| Task to carry out |
Each line of the data must be copied exactly.

[Source data]
━━━━

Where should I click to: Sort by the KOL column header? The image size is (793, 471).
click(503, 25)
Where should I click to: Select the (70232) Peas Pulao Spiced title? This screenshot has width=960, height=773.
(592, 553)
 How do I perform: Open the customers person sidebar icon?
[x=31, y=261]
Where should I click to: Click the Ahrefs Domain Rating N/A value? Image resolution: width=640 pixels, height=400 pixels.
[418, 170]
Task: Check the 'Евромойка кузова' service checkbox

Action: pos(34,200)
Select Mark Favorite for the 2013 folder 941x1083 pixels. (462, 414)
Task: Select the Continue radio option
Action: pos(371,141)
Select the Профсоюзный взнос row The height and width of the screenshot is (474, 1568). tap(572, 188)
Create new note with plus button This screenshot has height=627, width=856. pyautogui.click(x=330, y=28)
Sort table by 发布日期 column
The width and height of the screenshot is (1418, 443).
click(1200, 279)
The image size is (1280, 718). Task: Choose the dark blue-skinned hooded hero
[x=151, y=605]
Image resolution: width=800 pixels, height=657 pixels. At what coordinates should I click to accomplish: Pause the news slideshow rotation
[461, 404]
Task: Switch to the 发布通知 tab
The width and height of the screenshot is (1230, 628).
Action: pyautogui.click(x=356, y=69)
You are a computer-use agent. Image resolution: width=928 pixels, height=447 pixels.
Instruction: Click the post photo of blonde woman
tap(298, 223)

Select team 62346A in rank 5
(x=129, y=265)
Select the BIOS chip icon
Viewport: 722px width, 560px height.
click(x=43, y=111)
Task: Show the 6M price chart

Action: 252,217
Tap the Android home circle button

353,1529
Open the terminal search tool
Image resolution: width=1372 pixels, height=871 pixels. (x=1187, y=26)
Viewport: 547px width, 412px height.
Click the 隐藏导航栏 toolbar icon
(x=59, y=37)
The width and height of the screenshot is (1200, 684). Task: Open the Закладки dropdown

━━━━

| Expected answer |
Where should I click to: Sort by the KOL column header? The image size is (793, 471).
click(503, 25)
Where should I click to: Select the (70232) Peas Pulao Spiced title? This screenshot has width=960, height=773.
(592, 553)
 How do I perform: Open the customers person sidebar icon?
[x=31, y=261]
Where should I click to: Click the Ahrefs Domain Rating N/A value? Image resolution: width=640 pixels, height=400 pixels.
[418, 170]
Task: Check the 'Евромойка кузова' service checkbox

Action: pos(34,200)
Select Mark Favorite for the 2013 folder 941x1083 pixels. (462, 414)
Task: Select the Continue radio option
Action: pos(371,141)
Select the Профсоюзный взнос row The height and width of the screenshot is (474, 1568). tap(572, 188)
Create new note with plus button This screenshot has height=627, width=856. pyautogui.click(x=330, y=28)
Sort table by 发布日期 column
The width and height of the screenshot is (1418, 443).
click(1200, 279)
The image size is (1280, 718). Task: Choose the dark blue-skinned hooded hero
[x=151, y=605]
Image resolution: width=800 pixels, height=657 pixels. At what coordinates should I click to accomplish: Pause the news slideshow rotation
[461, 404]
Task: Switch to the 发布通知 tab
The width and height of the screenshot is (1230, 628).
Action: pyautogui.click(x=356, y=69)
You are a computer-use agent. Image resolution: width=928 pixels, height=447 pixels.
Instruction: Click the post photo of blonde woman
tap(298, 223)

Select team 62346A in rank 5
(x=129, y=265)
Select the BIOS chip icon
Viewport: 722px width, 560px height.
click(x=43, y=111)
Task: Show the 6M price chart

Action: 252,217
Tap the Android home circle button

353,1529
Open the terminal search tool
Image resolution: width=1372 pixels, height=871 pixels. (x=1187, y=26)
Viewport: 547px width, 412px height.
Click the 隐藏导航栏 toolbar icon
(x=59, y=37)
The width and height of the screenshot is (1200, 684). Task: Open the Закладки dropdown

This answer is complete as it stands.